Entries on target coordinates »

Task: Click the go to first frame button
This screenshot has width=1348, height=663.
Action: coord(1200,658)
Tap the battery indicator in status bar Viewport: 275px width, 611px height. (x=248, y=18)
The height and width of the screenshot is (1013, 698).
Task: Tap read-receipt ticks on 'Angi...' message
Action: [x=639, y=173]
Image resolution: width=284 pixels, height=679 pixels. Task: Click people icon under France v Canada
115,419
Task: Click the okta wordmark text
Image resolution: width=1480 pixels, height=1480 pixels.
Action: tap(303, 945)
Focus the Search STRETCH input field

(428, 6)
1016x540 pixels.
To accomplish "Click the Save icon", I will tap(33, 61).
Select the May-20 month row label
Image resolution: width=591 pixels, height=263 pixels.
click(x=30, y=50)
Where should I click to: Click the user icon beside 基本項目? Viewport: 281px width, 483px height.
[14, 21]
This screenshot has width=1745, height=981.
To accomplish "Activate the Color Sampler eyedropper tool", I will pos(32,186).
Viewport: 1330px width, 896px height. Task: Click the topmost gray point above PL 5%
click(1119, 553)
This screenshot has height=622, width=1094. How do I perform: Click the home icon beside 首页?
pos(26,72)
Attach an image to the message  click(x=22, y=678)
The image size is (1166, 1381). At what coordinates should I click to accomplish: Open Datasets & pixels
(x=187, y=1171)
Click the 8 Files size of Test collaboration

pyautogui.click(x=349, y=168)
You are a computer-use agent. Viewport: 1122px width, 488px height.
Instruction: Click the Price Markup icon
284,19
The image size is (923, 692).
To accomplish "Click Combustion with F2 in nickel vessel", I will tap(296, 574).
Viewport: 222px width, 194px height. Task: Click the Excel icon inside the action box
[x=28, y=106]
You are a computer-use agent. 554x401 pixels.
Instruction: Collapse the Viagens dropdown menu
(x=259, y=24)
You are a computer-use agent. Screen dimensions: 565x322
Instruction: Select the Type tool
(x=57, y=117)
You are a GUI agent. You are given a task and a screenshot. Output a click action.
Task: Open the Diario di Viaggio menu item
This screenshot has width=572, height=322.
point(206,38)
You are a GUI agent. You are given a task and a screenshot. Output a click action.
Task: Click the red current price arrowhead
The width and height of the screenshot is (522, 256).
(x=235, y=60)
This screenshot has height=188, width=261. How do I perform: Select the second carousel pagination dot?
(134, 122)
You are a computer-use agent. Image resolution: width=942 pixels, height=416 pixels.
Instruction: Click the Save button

Task requirements » Find every line in the items above that contains the word "should" and copy each one out in full. Case counts.

Written answer »
Where should I click to: Click the user icon beside 基本項目? Viewport: 281px width, 483px height.
The image size is (1166, 1381). At what coordinates should I click to accomplish: Open Datasets & pixels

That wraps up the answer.